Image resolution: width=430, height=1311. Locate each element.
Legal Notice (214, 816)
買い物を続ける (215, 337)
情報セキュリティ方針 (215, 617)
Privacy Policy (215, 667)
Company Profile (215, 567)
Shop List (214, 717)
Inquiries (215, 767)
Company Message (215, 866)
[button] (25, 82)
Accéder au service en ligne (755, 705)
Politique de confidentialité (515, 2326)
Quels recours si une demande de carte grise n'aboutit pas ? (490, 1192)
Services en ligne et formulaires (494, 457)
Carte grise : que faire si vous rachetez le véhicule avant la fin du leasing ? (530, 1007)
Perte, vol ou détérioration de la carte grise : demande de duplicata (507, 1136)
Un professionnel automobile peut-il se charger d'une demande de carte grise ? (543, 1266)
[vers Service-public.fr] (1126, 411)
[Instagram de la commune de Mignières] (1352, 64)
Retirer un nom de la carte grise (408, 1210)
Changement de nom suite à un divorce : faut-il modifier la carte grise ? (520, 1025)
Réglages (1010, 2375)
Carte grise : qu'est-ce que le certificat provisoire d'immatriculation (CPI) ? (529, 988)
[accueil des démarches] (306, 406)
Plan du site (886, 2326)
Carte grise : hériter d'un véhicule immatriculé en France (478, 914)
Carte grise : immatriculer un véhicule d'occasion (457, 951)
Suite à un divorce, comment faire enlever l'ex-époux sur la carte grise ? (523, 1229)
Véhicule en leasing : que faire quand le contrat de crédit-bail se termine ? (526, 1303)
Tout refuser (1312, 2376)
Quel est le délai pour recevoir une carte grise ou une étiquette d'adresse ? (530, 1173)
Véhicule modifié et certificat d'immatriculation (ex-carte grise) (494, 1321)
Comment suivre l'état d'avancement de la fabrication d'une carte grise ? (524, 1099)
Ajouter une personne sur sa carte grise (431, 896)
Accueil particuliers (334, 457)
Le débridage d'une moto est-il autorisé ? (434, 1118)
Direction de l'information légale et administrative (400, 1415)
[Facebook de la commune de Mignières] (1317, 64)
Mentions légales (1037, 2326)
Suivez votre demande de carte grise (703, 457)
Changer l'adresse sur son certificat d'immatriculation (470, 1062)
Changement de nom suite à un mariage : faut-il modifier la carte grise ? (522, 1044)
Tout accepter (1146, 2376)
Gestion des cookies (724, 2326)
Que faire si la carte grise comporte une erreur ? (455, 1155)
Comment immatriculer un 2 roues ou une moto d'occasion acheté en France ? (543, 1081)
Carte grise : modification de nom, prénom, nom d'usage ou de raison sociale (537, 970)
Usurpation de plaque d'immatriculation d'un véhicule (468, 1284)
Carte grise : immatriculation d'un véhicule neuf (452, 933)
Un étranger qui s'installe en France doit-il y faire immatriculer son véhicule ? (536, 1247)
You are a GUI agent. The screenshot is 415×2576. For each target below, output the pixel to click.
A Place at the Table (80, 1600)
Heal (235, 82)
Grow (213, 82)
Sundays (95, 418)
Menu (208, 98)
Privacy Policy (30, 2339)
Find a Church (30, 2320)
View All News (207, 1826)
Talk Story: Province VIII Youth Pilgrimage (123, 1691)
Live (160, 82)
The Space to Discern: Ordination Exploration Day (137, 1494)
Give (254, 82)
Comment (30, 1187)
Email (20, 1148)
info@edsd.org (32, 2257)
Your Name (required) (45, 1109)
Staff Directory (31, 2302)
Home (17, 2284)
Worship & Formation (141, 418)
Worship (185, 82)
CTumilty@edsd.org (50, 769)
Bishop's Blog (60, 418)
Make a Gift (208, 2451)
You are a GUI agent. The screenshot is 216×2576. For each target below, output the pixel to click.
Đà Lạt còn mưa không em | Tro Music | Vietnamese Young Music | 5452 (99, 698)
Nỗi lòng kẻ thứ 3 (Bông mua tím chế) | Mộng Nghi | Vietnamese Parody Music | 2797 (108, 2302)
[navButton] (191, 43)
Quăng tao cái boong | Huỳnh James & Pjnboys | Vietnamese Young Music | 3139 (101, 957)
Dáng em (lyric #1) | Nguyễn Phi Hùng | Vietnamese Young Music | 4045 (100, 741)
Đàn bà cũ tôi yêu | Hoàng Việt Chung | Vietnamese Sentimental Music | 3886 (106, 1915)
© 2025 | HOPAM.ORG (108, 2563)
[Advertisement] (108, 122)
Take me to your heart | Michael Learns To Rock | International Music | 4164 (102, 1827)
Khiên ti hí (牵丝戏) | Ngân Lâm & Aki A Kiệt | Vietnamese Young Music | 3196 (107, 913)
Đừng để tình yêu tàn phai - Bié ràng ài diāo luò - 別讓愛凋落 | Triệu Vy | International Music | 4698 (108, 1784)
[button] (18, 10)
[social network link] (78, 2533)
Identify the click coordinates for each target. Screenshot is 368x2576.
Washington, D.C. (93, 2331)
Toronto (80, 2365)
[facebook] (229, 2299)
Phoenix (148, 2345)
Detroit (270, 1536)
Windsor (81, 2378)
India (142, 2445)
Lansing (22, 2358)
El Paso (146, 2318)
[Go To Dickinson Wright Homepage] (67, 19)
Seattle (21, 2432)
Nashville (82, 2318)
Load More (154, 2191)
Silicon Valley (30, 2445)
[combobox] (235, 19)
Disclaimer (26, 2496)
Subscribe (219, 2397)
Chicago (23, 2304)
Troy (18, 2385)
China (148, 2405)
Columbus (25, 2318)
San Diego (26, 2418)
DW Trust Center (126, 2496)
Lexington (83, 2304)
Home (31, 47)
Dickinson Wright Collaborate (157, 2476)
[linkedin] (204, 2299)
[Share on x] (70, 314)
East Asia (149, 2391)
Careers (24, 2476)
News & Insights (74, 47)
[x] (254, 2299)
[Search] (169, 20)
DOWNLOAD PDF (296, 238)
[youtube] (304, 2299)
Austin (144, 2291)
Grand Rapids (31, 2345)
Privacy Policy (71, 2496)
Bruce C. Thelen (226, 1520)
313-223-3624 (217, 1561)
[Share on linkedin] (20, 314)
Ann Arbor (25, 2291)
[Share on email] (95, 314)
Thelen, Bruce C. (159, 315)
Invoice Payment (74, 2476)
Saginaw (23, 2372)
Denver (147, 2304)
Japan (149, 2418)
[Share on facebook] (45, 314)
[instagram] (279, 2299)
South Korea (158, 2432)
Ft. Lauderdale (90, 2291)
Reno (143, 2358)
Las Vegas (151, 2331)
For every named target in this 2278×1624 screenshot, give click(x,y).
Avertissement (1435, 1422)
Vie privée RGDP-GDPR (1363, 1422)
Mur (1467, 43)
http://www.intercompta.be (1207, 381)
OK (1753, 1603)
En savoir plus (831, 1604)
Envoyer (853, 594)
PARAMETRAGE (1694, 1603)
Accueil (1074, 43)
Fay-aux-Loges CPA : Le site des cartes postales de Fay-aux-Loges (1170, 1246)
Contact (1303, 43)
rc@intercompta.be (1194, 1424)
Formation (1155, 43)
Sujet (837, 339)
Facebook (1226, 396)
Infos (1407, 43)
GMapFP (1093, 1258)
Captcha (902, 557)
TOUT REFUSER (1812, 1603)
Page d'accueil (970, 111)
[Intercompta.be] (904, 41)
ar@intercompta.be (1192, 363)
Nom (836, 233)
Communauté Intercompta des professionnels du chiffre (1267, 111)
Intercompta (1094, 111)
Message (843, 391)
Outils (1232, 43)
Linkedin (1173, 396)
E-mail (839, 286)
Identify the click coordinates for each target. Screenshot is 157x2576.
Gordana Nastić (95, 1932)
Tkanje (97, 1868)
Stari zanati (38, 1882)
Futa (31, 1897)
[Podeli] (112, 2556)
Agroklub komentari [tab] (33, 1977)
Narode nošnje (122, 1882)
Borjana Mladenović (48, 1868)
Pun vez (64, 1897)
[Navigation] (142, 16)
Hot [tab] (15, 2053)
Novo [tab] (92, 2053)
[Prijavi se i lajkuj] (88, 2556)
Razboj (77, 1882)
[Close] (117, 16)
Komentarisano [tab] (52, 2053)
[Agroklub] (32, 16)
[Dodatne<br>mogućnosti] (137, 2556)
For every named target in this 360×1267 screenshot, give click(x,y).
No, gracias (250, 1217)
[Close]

::::

**What you should do:**
Copy the items above word for word, starting at the line that contains "Carte grise : que" and ending after the line that contains "[accueil des démarches] (306, 406)".

**Result for this exercise:**
Carte grise : que faire si vous rachetez le véhicule avant la fin du leasing ? (530, 1007)
Perte, vol ou détérioration de la carte grise : demande de duplicata (507, 1136)
Un professionnel automobile peut-il se charger d'une demande de carte grise ? (543, 1266)
[vers Service-public.fr] (1126, 411)
[Instagram de la commune de Mignières] (1352, 64)
Retirer un nom de la carte grise (408, 1210)
Changement de nom suite à un divorce : faut-il modifier la carte grise ? (520, 1025)
Réglages (1010, 2375)
Carte grise : qu'est-ce que le certificat provisoire d'immatriculation (CPI) ? (529, 988)
[accueil des démarches] (306, 406)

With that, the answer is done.